# TASK OBJECTIVE:
Only the lines from the one containing "908x535 pixels." to the end of the material belong in your answer. Please copy them word for word.
------------------------------------------------
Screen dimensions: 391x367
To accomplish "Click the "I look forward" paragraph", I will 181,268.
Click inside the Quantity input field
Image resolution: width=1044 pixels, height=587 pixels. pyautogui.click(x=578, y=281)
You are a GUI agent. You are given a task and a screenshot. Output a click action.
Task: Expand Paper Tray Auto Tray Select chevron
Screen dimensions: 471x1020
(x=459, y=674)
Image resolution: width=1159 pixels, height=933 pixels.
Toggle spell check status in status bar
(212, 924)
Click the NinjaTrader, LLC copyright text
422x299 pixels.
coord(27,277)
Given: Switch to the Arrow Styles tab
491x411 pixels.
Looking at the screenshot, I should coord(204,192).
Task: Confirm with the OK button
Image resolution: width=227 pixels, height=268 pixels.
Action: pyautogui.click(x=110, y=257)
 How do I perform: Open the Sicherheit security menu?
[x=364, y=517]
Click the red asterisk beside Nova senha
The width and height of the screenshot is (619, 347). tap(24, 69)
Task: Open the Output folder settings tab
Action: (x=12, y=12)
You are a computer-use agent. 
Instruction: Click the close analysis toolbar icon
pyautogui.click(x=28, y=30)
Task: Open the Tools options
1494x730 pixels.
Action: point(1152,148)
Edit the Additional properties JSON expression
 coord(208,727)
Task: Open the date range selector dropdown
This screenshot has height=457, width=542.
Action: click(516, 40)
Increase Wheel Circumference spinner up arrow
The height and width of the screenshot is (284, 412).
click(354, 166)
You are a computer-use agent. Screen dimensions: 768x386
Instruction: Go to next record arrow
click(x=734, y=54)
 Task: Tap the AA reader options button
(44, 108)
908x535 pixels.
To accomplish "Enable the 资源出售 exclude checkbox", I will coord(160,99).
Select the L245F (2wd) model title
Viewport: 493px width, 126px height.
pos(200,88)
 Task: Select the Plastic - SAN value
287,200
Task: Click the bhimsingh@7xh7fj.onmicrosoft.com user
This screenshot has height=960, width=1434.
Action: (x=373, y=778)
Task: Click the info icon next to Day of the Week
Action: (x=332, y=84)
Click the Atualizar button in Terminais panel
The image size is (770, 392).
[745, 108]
------------------------------------------------
# FINISHED TASK:
908x535 pixels.
To accomplish "Enable the 资源出售 exclude checkbox", I will coord(160,99).
Select the L245F (2wd) model title
Viewport: 493px width, 126px height.
pos(200,88)
 Task: Select the Plastic - SAN value
287,200
Task: Click the bhimsingh@7xh7fj.onmicrosoft.com user
This screenshot has height=960, width=1434.
Action: (x=373, y=778)
Task: Click the info icon next to Day of the Week
Action: (x=332, y=84)
Click the Atualizar button in Terminais panel
The image size is (770, 392).
[745, 108]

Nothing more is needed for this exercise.